Essas crises, lembrou, exigem um “esforço conjunto”, mas também um “equilíbrio”. “Ainda bem que a consulta pública é entusiástica e aguerrida, mas não nos podemos deixar entrincheirar e deixar de fazer um esforço para nos entendermos”, avisou na mesma linha de acalmar os espíritos.

O secretário-geral adjunto do PS, João Torres, faria questão de enquadrar o assunto pela perspetiva dos socialistas: primeiro, lembrando que o PS tem “construído o edifício a partir das fundações” e tentado corrigir as políticas de habitação, “abandonadas por governos anteriores”; depois, lembrando que por causa disso há pouca oferta pública de habitação (isto é, que o PS tinha pouco com que trabalhar quando chegou ao Governo); e, por fim, que os efeitos da guerra também têm influência nas novas dificuldades das pessoas em arranjar e pagar casa.

Fossem quais fossem os motivos, a conclusão seria a mesma: é “imprescindível e fundamental” ir mais longe na habitação, mesmo sem “desconsiderar” o trabalho feito até agora pela ministra da Habitação, Marina Gonçalves, quando ainda era secretária de Estado, e “redinamizar” o debate com novas medidas – “com caráter complementar, nalguns casos até transitório”, fez questão de frisar. Medidas lançadas por um primeiro-ministro que tem sido um “agente ativo” na discussão, sublinhou, e por uma ministra “dedicada”.

Depois, a política: para o PS, garantiu, a habitação “é uma preocupação estrutural” que não se resolve fazendo de qualquer agente do setor “um adversário” – “mas não abdicamos da regulação do mercado, nossa vocação enquanto partido verdadeiramente social democrata”. Uma ponte para criticar a direita e especialmente o PSD, que vê a habitação “como objeto acessório ou lateral na vida das pessoas”, que se mostra “em dessintonia com as pessoas” e que não se lembra dos efeitos da lei Cristas ou da “liberalização pouco cuidada” do mercado. Vê-se o contraste, concluiu, entre o PSD que apresenta propostas “de que nenhum de nós se lembrará” para não mudar nada, e o PS que debate este pacote com “abertura”.

À ministra e antiga secretária de Estado caberia frisar que esta não é uma “política nova” e o PS não acordou hoje para esta prioridade” – antes um “reforço e complemento” da estratégia que começou em 2015. “Muitas vezes parece que estamos a começar do zero ou a substituir alguma política, mas é importante não perder o fio condutor.
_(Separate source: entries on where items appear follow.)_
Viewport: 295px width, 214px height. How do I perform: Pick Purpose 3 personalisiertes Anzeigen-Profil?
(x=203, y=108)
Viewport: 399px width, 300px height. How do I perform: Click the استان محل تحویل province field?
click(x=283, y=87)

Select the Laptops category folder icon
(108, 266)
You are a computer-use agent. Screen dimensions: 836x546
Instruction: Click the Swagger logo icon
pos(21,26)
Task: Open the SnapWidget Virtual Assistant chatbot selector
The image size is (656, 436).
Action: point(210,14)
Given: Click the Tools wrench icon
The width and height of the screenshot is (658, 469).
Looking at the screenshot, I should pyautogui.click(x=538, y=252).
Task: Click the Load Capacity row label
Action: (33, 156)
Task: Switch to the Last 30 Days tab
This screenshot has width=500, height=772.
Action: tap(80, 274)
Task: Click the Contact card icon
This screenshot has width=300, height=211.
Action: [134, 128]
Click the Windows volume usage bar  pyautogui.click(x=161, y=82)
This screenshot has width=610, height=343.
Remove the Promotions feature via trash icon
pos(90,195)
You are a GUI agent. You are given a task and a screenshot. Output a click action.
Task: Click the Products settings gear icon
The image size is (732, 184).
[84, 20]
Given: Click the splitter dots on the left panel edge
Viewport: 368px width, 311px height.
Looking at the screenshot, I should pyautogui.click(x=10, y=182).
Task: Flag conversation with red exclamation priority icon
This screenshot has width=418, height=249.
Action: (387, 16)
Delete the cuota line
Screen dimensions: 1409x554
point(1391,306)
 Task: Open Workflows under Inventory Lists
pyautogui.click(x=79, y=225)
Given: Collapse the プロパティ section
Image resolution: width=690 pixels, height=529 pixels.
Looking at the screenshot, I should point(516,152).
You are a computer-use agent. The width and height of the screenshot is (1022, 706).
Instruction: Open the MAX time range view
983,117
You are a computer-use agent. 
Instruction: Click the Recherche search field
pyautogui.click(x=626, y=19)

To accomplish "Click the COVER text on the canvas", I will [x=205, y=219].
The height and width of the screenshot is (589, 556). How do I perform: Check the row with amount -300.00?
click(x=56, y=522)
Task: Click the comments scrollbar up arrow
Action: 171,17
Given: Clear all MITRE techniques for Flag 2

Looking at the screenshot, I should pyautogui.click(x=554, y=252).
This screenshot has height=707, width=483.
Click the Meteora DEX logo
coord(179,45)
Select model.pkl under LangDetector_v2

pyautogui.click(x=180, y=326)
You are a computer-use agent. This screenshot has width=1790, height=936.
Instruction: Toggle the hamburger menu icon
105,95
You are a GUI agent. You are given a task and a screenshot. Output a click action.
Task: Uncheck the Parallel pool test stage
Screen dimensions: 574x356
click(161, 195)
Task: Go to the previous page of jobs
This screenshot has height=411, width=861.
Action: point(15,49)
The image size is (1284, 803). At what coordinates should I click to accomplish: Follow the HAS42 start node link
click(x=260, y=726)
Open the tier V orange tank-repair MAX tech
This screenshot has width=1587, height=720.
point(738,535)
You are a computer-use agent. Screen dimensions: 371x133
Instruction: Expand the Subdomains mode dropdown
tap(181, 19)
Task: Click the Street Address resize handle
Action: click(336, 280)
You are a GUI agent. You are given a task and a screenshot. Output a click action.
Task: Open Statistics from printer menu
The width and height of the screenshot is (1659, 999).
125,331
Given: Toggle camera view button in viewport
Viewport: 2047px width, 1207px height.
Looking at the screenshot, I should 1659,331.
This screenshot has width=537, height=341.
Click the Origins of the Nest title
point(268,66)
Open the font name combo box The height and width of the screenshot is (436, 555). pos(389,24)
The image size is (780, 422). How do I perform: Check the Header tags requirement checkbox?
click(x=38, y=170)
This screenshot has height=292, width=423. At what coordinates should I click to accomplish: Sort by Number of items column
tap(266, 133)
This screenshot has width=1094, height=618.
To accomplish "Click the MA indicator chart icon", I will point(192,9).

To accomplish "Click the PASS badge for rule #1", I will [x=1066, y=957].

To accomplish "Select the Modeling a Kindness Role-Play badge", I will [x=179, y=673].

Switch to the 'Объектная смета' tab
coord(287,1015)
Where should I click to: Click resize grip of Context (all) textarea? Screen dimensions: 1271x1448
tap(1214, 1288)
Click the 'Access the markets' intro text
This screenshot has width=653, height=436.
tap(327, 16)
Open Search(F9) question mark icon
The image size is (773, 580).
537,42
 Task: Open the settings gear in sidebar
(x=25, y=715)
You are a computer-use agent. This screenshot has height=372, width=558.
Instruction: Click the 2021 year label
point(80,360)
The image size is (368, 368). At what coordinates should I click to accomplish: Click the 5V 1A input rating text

Queremos que seja uma política perene, que fique como fica o SNS ou a escola pública”, argumentou.

Mesmo assim, assumiu, o Executivo tem “perfeita noção da emergência” que se coloca agora e da “necessidade de novas medidas”. “Não olhamos para uma única ferramenta, tentamos perceber de que forma podemos intervir nas várias áreas”, explicou, frisando exemplos como a flexibilização das regras de licenciamento ou as parcerias para aproveitar habitação pública devoluta, e mencionando sem particularizar “medidas excecionais para um momento excecional” em que se “prioriza o direito à habitação” (numa altura em que muito se fala do direito à propriedade por causa da proposta sobre o arrendamento coercivo). Agora, tratar do acesso à habitação é “uma urgência nacional, uma prioridade nacional”, resumiu a ministra.